Recipe Steps steps 3 1 h 35 min
In a stand mixer fitted with a paddle attachment, blend the first amount of butter until it becomes smooth and creamy. Scrape down the bowl with a rubber spatula and continue blending as needed until the butter reaches this point. Next, blend cocoa powder into the butter. Follow by blending in vanilla extract liquid stevia. Continue mixing until a firm chocolate dough forms. Transfer the chocolate dough to a bowl and set it in your refrigerator to chill temporarily.
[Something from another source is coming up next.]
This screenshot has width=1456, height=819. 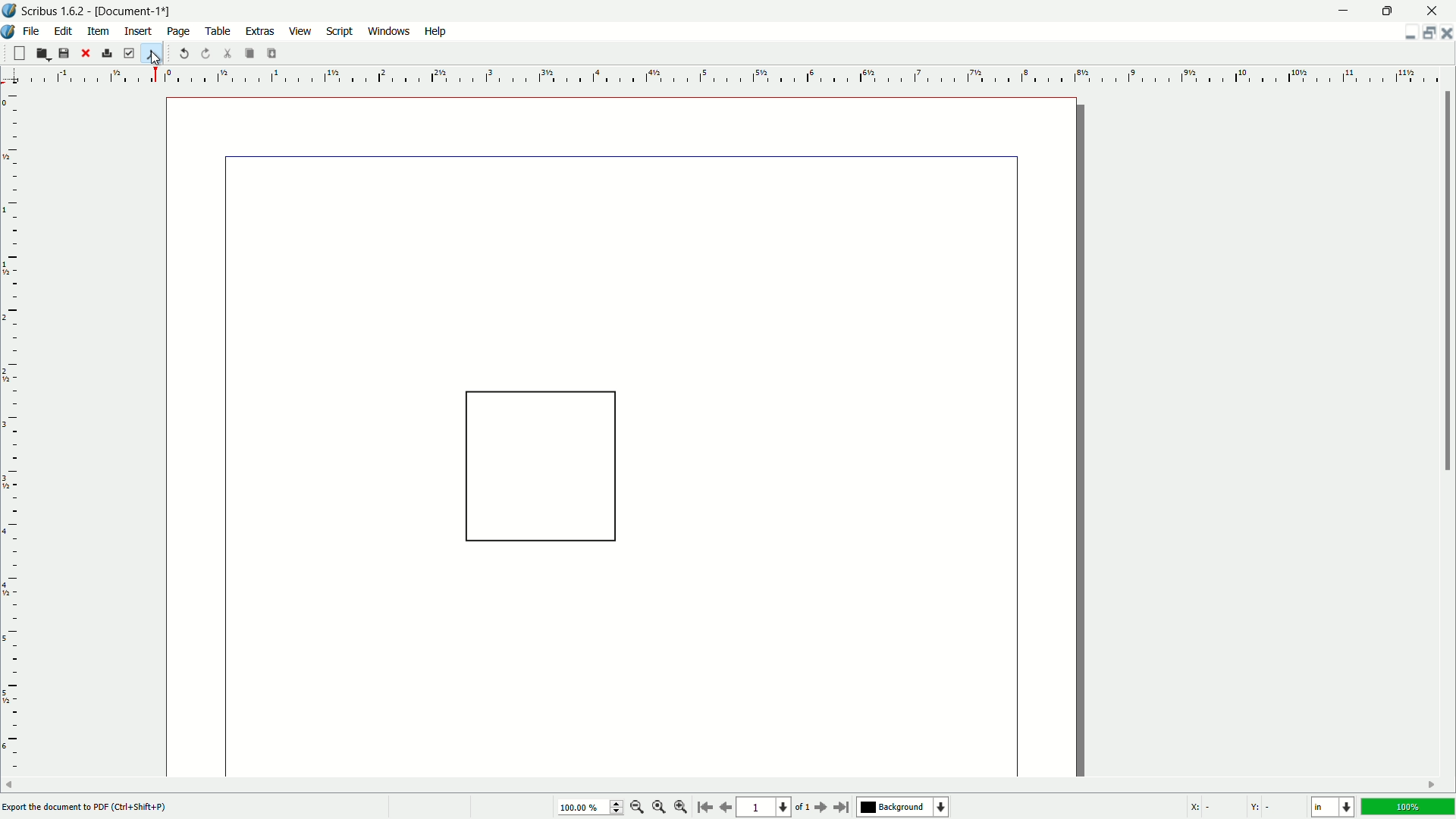 I want to click on view menu, so click(x=301, y=32).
Wipe your mixing bowl clean and return it to the stand mixer. Blend the second amount of butter again until it’s smooth and creamy. Next, blend room temperature cream cheese into the butter until you have a super smooth mixture. Follow with the second amount of vanilla extract and liquid stevia, then the heavy cream. The consistency should be similar to yogurt. Grab the chocolate dough from your refrigerator and blend it into the cream cheese mixture at a slow speed. Undermix the bowl so you get a swirl effect in the fat bombs.
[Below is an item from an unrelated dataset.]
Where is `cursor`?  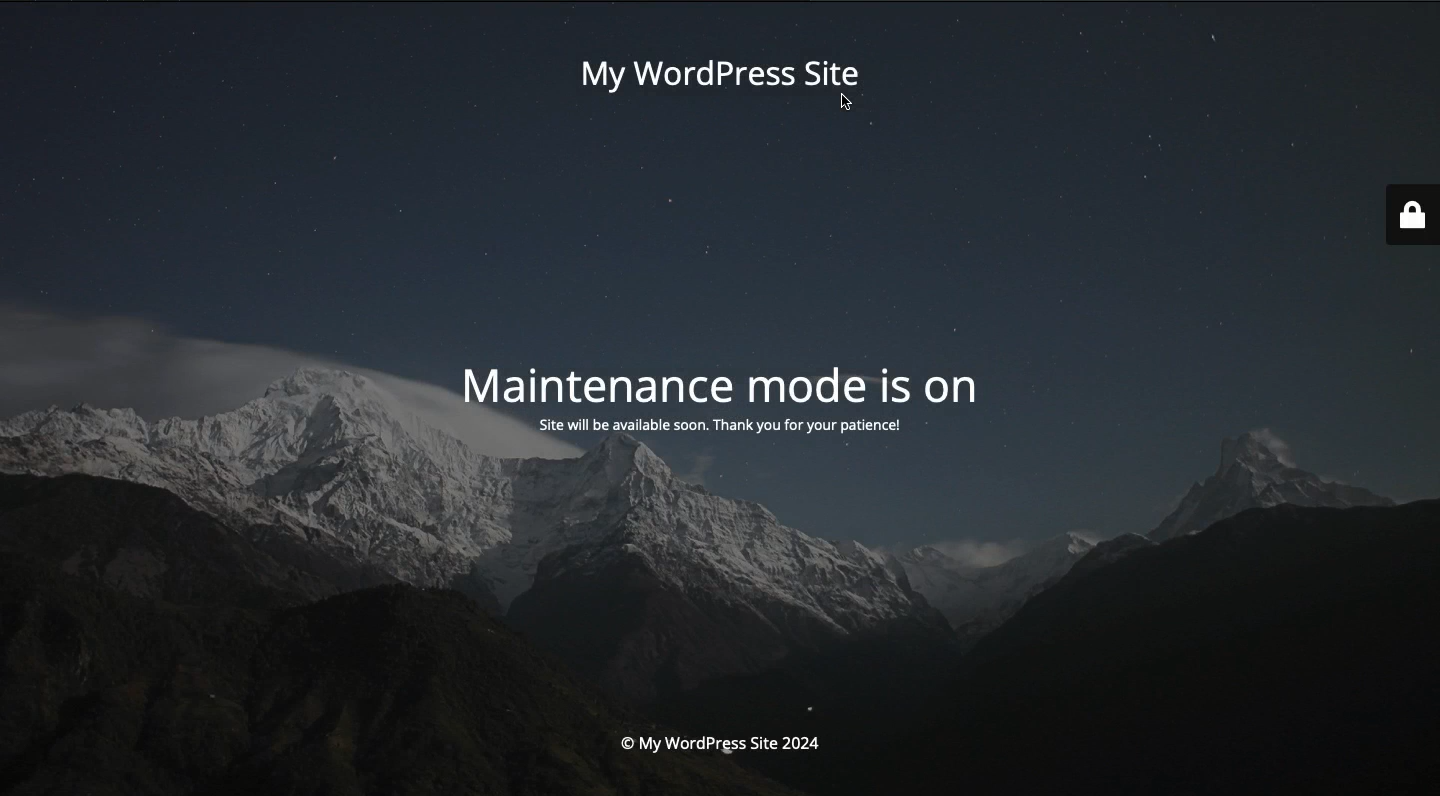
cursor is located at coordinates (848, 101).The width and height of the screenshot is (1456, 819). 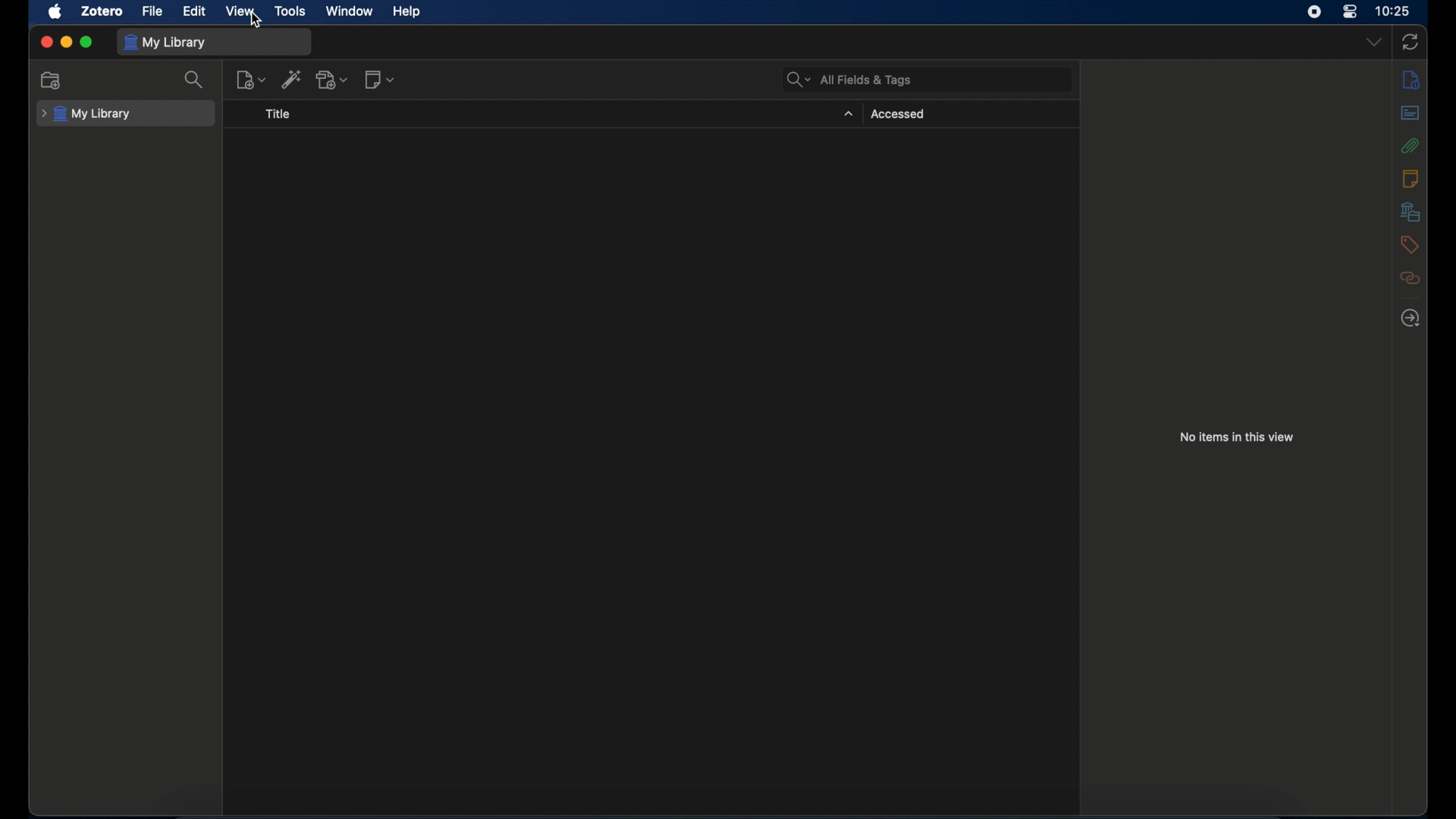 I want to click on new item, so click(x=250, y=79).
Place the bowl of cookies and cream mixture in your refrigerator to chill for 15 minutes. After chilling, scoop the mixture into 2-tablespoon portions and arrange them on a tray lined with parchment paper. You can either roll the fat bombs into balls or keep the scoop effect like photographed. Return the tray of cookies and cream fat bombs to a freezer to freeze for a minimum of 1 hour before eating.